▶ [Required work]: Retype each record shown below, leaving every character as it is.

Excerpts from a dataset
-----

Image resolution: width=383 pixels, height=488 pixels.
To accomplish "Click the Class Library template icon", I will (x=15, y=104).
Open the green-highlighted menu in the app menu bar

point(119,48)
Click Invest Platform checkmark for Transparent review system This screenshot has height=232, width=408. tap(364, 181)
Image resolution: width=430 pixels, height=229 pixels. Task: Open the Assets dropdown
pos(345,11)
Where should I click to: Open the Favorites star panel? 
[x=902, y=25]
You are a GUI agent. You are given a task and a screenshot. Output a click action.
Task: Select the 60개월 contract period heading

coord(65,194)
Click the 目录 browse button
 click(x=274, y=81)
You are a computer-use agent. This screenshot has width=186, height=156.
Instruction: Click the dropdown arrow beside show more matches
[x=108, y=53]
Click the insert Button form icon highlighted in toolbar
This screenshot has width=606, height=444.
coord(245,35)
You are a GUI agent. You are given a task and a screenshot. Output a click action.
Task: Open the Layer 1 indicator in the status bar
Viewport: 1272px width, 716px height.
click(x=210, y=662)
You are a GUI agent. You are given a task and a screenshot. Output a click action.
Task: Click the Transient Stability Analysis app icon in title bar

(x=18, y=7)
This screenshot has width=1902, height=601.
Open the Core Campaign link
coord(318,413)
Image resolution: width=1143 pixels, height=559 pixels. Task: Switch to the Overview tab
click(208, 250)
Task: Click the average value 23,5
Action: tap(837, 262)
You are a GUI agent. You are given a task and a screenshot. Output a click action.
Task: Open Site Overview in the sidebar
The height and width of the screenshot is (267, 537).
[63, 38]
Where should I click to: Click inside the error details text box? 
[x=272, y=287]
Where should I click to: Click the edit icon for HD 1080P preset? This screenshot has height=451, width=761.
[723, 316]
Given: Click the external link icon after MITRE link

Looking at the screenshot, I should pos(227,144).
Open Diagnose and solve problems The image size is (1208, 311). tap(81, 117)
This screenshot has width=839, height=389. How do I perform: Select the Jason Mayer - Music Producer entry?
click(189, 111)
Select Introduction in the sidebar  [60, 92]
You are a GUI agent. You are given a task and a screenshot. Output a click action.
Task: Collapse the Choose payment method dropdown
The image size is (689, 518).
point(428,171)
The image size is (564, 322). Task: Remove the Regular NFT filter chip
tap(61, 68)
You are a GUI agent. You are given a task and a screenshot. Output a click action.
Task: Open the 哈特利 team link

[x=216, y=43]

-----

▶ [Your solution]:
Image resolution: width=383 pixels, height=488 pixels.
To accomplish "Click the Class Library template icon", I will (x=15, y=104).
Open the green-highlighted menu in the app menu bar

point(119,48)
Click Invest Platform checkmark for Transparent review system This screenshot has height=232, width=408. tap(364, 181)
Image resolution: width=430 pixels, height=229 pixels. Task: Open the Assets dropdown
pos(345,11)
Where should I click to: Open the Favorites star panel? 
[x=902, y=25]
You are a GUI agent. You are given a task and a screenshot. Output a click action.
Task: Select the 60개월 contract period heading

coord(65,194)
Click the 目录 browse button
 click(x=274, y=81)
You are a computer-use agent. This screenshot has width=186, height=156.
Instruction: Click the dropdown arrow beside show more matches
[x=108, y=53]
Click the insert Button form icon highlighted in toolbar
This screenshot has width=606, height=444.
coord(245,35)
You are a GUI agent. You are given a task and a screenshot. Output a click action.
Task: Open the Layer 1 indicator in the status bar
Viewport: 1272px width, 716px height.
click(x=210, y=662)
You are a GUI agent. You are given a task and a screenshot. Output a click action.
Task: Click the Transient Stability Analysis app icon in title bar

(x=18, y=7)
This screenshot has width=1902, height=601.
Open the Core Campaign link
coord(318,413)
Image resolution: width=1143 pixels, height=559 pixels. Task: Switch to the Overview tab
click(208, 250)
Task: Click the average value 23,5
Action: tap(837, 262)
You are a GUI agent. You are given a task and a screenshot. Output a click action.
Task: Open Site Overview in the sidebar
The height and width of the screenshot is (267, 537).
[63, 38]
Where should I click to: Click inside the error details text box? 
[x=272, y=287]
Where should I click to: Click the edit icon for HD 1080P preset? This screenshot has height=451, width=761.
[723, 316]
Given: Click the external link icon after MITRE link

Looking at the screenshot, I should pos(227,144).
Open Diagnose and solve problems The image size is (1208, 311). tap(81, 117)
This screenshot has width=839, height=389. How do I perform: Select the Jason Mayer - Music Producer entry?
click(189, 111)
Select Introduction in the sidebar  [60, 92]
You are a GUI agent. You are given a task and a screenshot. Output a click action.
Task: Collapse the Choose payment method dropdown
The image size is (689, 518).
point(428,171)
The image size is (564, 322). Task: Remove the Regular NFT filter chip
tap(61, 68)
You are a GUI agent. You are given a task and a screenshot. Output a click action.
Task: Open the 哈特利 team link

[x=216, y=43]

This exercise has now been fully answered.